Rabbi Nachman began this tale with a warning: "You might think I will tell you everything and that you will be able to understand." He would not. And they would not.

A king who had won many wars threw a grand banquet to celebrate his victories. There was music, comedy, and elaborate parodies of every nation's customs—their mannerisms, their dress, their speech. The performers mocked the Turks, the Europeans, and probably the Jews as well. The king followed along in a book that cataloged the customs of every nation in the world, checking the parodies against their sources.

While the king was poring over the book, he noticed something on the edge of the page: a spider, crawling toward a fly.

The spider crept closer. Just as it was about to reach the fly, the wind lifted the page. The spider lost its path and turned around, as if it had never been interested in the first place. The page settled. The spider approached again. Again the wind lifted the page. This happened several times—approach, interruption, retreat, approach again. Each time, the spider feigned indifference, as though it had no interest in the fly whatsoever.

Finally, the spider got one foot onto the page. The wind lifted it once more, but this time the spider held on. The page pressed down—and the spider was caught between one page and another. It crawled deeper and deeper into the book, burrowing between the pages, until nothing whatsoever was left of it. It had been swallowed by the text itself.

"And the fly—I will not tell you what happened to it," Rabbi Nachman said.

The king watched all of this with astonishment.

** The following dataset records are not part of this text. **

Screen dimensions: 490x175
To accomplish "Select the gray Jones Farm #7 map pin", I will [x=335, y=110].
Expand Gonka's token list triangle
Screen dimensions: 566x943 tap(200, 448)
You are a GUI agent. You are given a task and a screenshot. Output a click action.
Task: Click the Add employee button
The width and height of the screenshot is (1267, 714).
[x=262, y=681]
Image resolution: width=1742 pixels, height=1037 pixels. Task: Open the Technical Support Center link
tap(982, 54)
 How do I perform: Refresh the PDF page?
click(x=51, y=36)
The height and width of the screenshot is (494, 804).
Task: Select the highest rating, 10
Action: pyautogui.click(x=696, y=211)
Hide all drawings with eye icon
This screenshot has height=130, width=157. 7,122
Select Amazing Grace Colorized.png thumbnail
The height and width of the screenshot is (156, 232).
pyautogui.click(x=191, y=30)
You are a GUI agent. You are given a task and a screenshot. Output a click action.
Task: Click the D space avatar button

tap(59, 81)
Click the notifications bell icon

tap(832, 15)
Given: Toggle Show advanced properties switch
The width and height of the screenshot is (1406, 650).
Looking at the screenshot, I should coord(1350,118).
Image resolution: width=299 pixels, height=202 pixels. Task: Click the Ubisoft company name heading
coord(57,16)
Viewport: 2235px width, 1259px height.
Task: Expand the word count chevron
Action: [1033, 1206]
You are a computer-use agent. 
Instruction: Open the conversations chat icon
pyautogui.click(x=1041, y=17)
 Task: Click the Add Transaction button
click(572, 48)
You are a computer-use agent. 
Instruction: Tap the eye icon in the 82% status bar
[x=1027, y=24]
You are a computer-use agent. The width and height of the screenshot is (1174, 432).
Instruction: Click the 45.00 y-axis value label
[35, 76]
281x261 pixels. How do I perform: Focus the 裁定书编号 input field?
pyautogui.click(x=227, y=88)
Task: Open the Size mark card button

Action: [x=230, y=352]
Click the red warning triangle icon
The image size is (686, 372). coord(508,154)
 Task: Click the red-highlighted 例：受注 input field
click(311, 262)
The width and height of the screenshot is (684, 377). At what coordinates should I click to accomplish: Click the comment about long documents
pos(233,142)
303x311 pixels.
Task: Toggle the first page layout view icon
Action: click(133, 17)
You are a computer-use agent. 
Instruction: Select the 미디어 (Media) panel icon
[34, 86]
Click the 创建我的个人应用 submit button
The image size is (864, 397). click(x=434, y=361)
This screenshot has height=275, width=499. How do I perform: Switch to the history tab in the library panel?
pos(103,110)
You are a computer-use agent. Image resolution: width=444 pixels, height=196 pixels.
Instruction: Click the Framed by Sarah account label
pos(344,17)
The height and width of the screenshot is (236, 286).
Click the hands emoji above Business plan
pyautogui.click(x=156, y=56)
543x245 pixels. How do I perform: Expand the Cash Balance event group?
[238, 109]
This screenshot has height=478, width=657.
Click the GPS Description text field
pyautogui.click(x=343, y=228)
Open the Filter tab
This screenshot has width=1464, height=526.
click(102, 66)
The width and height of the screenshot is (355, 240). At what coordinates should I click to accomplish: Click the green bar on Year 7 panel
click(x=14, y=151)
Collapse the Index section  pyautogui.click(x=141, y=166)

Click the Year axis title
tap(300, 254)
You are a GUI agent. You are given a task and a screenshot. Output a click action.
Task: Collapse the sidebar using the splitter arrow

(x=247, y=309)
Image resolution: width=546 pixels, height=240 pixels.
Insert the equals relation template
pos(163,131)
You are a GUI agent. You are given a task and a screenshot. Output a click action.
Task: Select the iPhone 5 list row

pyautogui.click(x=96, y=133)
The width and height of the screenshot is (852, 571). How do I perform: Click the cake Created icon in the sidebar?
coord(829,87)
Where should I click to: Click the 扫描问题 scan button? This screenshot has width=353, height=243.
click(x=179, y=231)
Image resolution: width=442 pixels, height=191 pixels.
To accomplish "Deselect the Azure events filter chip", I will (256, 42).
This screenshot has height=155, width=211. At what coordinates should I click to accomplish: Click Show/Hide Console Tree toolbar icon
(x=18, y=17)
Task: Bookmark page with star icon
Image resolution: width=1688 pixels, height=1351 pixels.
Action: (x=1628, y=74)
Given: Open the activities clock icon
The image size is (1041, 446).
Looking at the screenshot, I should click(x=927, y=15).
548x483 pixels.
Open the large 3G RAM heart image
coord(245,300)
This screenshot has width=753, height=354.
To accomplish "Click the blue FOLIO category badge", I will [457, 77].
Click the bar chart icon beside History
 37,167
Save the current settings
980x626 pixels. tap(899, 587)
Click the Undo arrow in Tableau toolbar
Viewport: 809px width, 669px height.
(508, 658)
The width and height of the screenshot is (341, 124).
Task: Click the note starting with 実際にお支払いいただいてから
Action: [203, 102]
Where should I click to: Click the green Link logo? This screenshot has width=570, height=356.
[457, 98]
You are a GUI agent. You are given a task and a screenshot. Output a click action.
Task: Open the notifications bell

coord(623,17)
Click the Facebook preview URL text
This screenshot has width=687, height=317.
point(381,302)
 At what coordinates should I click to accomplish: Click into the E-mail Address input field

He understood instinctively that this was not a random event. It was a vision, a message from another realm. His ministers noticed the king staring intently at the book and tried to see what he was looking at, but there was nothing visible—the spider had vanished into the pages, leaving no trace.

Rabbi Nachman announced that this story contained the account of his great journey to Navritch, Zaslav, Dubno, and Brody—a physical trip that carried deep spiritual significance. He offered no further explanation. The fly and the spider are forces in the upper worlds, locked in a pursuit that spans the entirety of creation. The wind that lifts the page is divine intervention, delaying the collision between predator and prey. The book is the book of creation itself, containing the identity and destiny of every nation. And the spider that climbs into the book and vanishes is consumed by the very text it was trying to cross—swallowed by the story of the world.

Rabbi Nachman refused to say more. He said only that the king understood, and left it there. The tale remains one of the most enigmatic in all of Chassidic literature—a story that declares its own incomprehensibility and dares the listener to accept it without resolution.